Zgierz. Kilkaset nekrologów radnych miejskich na ulicach miasta
Policja w Zgierzu próbuje ustalić, kto stoi za rozwieszeniem na terenie miasta kilkuset nekrologów Przemysława Jagielskiego i Łukasza Frątczaka, radnych miejskich. Obaj mężczyźni dali się poznać jako tropiący i, co ważniejsze, nagłaśniający różne nieprawidłowości i mniejsze lub większe afery w Zgierzu - czy w ten sposób narazili się innym osobom? Sprawcy, prawdopodobnie chcąc ich nastraszyć, postanowili w dniu 23 maja br. oblepić cały Zgierz wiadomościami o ich śmierci.
- Niech nikogo nie zmyli, że to była kolejna głupia zabawa, że nie ma sprawy bo nie ma żadnych ofiar.To barbarzyńskie działanie wymierzone w nas radnych i nasze rodziny, które odbieram jako jawną groźbę w związku z naszymi działaniami. Jaki trzeba mieć tupet aby w biały dzień pod nosem wszystkich zorganizować tak bezczelną próbę zastraszenia wiceprzewodniczącego Rady Miasta Zgierza i Przewodniczącego Komisji Rewizyjnej? - pisze na swoim profilu facebookowym Przemysław Jagielski.
Radni przekonują, że "nie dadzą się zastraszyć"
Radny przypomina przy okazji, że to nie pierwsza próba uciszenia jego i Frątczaka, bo wcześniej jego dom został obrzucony słoikami z farbą, a w salon fryzjerskim drugiego z mężczyzn po raz kolejny wybito ostatnio szyby.
- Myślicie, że to coś zmieni? Dalej będziemy drążyć i pytać! - zapowiada Jagielski.
Frątczak dodaje z kolei: "Nie damy się zastraszyć".

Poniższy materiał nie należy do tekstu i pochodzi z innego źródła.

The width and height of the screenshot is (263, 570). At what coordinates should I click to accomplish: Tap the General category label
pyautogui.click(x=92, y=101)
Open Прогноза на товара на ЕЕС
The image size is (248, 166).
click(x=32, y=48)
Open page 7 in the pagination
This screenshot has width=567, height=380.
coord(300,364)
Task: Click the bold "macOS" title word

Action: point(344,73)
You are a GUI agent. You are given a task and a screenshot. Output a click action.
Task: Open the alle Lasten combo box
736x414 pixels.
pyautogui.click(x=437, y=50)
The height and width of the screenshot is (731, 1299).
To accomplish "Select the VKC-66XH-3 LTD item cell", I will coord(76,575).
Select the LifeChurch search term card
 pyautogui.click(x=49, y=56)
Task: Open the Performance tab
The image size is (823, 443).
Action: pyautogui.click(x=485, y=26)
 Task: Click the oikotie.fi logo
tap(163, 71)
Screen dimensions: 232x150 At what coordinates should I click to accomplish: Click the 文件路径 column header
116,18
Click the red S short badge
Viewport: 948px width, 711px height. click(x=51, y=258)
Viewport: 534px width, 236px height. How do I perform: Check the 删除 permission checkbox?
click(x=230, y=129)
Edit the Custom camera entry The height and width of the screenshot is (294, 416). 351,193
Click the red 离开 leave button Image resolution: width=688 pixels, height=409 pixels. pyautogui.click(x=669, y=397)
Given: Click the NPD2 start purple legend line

Tymczasem nadal są poszukiwane osoby, które wiedzą, kto stoi za rozwieszaniem nekrologów radnych lub po prostu były świadkami procederu. Jagielski apeluje do mieszkańców, którzy mają zamontowany monitoring, by przejrzeli go w poszukiwaniu czegoś podejrzanego, co mogły uchwycić kamery w dniu 23 maja.